Abstract Inhibition of vascular endothelial growth factor receptor (VEGFR) signaling can slow tumor growth and prolong host survival but can also promote invasiveness and metastasis in some preclinical models. Although the mechanisms involved are unclear, hypoxia-induced activation of pro-invasive pathways involving hepatocyte growth factor and its receptor c-Met may be a factor. We sought to address this mechanism by determining whether inhibition of VEGFR together with c-Met can reduce tumor invasiveness and improve host survival as well as reduce tumor growth. Our approach was to compare the effects of a tyrosine kinase inhibitor, XL184, that blocks VEGFR and c-Met with the effects of an antibody that selectively blocks mouse VEGF in 14-week-old RIP-Tag2 transgenic mice, a model of pancreatic neuroendocrine carcinoma. In this model, tumors arise from pancreatic islet beta cells in their natural microenvironment, and the effects of inhibitors can be tested at multiple stages of tumorigenesis. After treatment with anti-mouse VEGF antibody for 3 weeks, the tumors were smaller than vehicle-treated tumors (tumor area 4.3 ± 0.8 mm2 in antibody group versus 17.3 ± 6.5 mm2 in vehicle group; P < 0.05) but had greater expression of c-Met and had more irregular borders.
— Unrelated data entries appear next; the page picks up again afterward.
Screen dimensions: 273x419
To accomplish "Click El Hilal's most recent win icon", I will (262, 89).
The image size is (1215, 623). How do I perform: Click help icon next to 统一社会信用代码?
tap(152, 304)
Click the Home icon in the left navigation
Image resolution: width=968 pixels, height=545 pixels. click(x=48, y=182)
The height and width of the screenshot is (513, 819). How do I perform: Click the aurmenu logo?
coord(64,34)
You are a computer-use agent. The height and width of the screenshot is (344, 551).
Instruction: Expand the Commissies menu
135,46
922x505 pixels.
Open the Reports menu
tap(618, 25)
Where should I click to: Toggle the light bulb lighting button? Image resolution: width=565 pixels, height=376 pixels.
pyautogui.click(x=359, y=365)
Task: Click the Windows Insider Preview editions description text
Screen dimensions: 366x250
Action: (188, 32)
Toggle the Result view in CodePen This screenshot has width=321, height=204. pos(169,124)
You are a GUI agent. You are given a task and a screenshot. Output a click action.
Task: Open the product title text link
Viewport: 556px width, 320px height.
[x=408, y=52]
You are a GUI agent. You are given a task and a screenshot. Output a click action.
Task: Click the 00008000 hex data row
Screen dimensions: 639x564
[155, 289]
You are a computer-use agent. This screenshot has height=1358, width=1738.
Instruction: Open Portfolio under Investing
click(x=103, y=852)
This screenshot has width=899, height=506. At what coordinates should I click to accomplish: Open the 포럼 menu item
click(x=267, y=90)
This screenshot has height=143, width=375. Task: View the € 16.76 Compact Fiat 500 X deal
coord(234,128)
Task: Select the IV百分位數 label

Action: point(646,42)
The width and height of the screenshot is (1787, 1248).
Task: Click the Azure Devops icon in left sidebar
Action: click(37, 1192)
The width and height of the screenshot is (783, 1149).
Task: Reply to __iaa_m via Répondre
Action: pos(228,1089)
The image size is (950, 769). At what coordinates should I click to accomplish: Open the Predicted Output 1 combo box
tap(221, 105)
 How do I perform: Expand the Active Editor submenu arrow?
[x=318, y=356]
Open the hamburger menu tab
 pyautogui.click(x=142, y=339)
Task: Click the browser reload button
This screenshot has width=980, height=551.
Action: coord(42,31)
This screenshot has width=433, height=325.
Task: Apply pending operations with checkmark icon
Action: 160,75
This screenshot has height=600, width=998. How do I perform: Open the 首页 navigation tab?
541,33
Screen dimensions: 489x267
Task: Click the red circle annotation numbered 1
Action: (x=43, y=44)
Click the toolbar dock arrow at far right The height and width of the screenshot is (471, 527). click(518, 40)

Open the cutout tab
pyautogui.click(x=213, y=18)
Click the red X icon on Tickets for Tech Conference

After the anti-VEGF antibody, irregularity of the tumor perimeter indicative of invasion of the surrounding acinar pancreas was increased (invasion index 18.9 versus 12.7 in vehicle group; P < 0.05), and liver metastases were more numerous (metastases 2.73 ± 1.83 /mm2 versus 0.45 ± 0.12 /mm2 in vehicle group; P < 0.05). By comparison, tumors treated with XL184 not only were smaller (tumor area 0.7 ± 0.1 mm2; P < 0.05) than in the vehicle or anti-VEGF antibody group but also were less invasive (invasion index 4.5; P < 0.05) and had no liver metastases. All mice treated from 14 weeks of age with XL184 (n = 6) survived until 20 weeks, but none treated with vehicle (n = 14) or anti-VEGF antibody (n = 8) reached that end point. These results show that selective inactivation of VEGF reduces tumor growth but leads to greater invasiveness and metastasis in the RIP-Tag2 model. However, inhibition of VEGFR together with c-Met not only slows tumor growth but also decreases tumor invasiveness and liver metastases and prolongs host survival. Citation Information: Mol Cancer Ther 2009;8(12 Suppl):A13.